Formatting Journal Tables in XML at the ADC

Edward Shaya1, Jim Blackwell, Jim Gass, Vincent Kargatis, Gail Schneider, Kirk Borne
Raytheon ITSS, 4400 Forbes Boulevard, Lanham, MD, 20706

Cynthia Cheung, Richard White
Code 631, GSFC, Greenbelt, MD, 20771

Abstract:

The eXtensible Markup Language (XML) is a powerful, internet-ready storage format for data. It provides a precise and clear data description language that is both machine- and human-readable. Documents marked up with XML can be easily parsed for efficient and focused searching. XML's expanded hyperlinking power can be used to enhance connectivity among archive documents. It is fast becoming the standard format for business and information transactions on the Internet and it is an ideal common metadata exchange format.

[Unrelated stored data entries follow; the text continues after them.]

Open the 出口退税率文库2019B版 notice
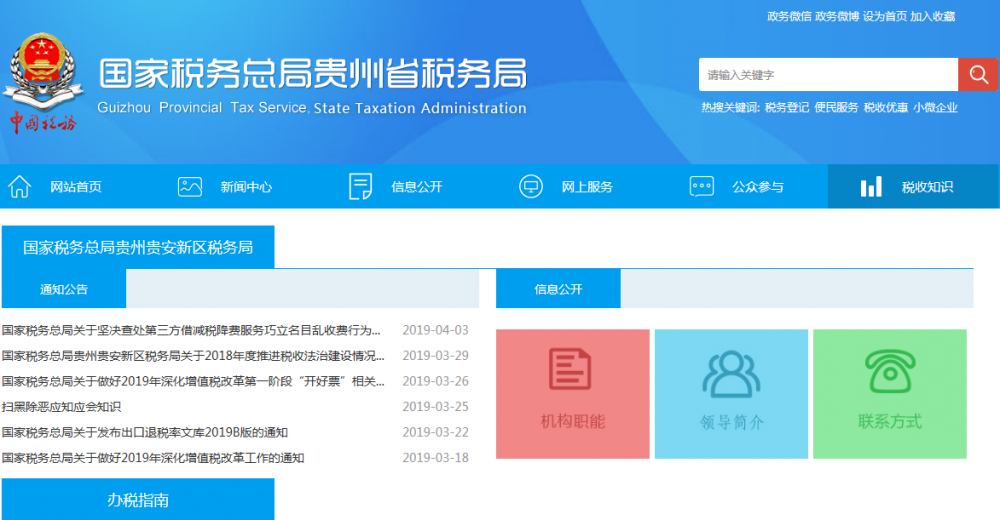 pyautogui.click(x=145, y=433)
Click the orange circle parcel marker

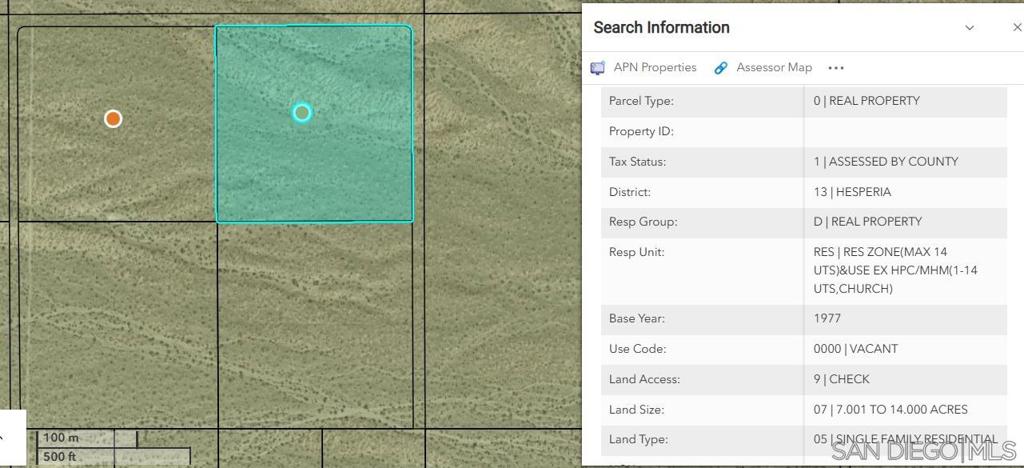113,119
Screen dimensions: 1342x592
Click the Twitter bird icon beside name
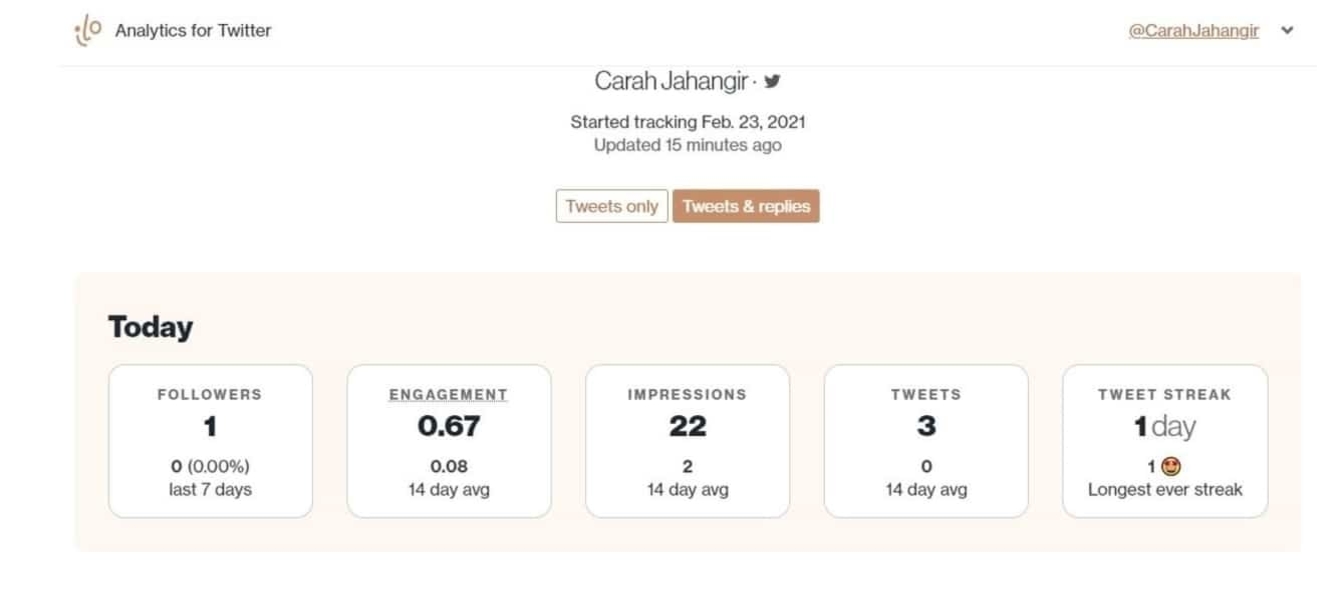772,82

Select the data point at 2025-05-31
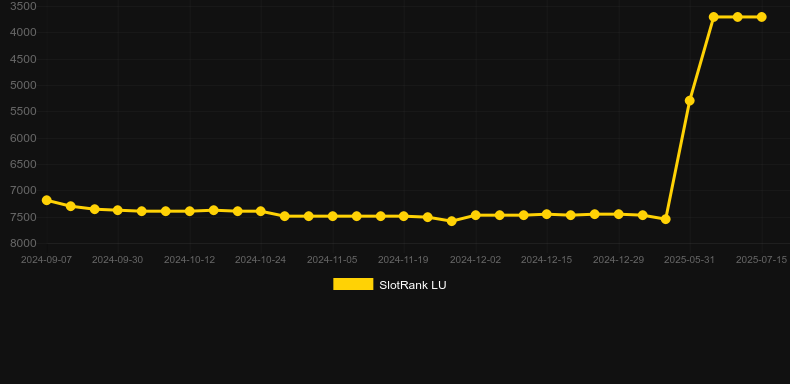click(690, 101)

The Astronomical Data Center (ADC) plans to develop scripts to explore and display table data and metadata. The ADC is also developing XML authoring tools for scientists to convert their data and metadata into XML and to create conversion software for the ingest of journal tables into the ADC XML archive.

1. Introduction

The Astronomical Data Center (ADC) at NASA's Goddard Space Flight Center has a 20-year history of preparing, documenting, validating, and distributing computer-readable versions of published astronomical data tables and catalogs. It maintains an extensive archive of such data and its services are heavily used by the community. There are two major problems facing the Astronomical Data Center (ADC).

The eXtensible Markup Language (XML) is an ideal solution to the major challenges above. XML is a powerful Internet-ready structured format for documentation (metadata) and data. It allows high-precision searching, enhanced web navigation, and seamless file exchange between users.

2. The problem of archiving and navigating thousands of tables

The ADC is very concerned with the need to improve the process of making published journal data tables computer-readable. However, the current journal submission and publication process is strongly oriented to the production of human-readable tables. The formats and organization of journal article submission do not fully support the automatic creation of data tables that can be easily read by data analysis software.

Although journal tables are available on the Web right now, their display formats are incompatible for loading the data into analysis or database environments. Some of these common problems are: 1) the inclusion of footnotes into the data 2) words, like `glitch', embedded in columns of numbers 3) columns with multiple usage and 4) flags embedded with the numbers, like `10:'.

Probably the most difficult task is to extract sufficient information from the journal articles so that tables in the archive can be used correctly and intelligently. A single paragraph description of each table needs to be written (hopefully by the author) specifically for this use and complete information on the units, formats, blanks handling, etc. needs to be included in the metadata.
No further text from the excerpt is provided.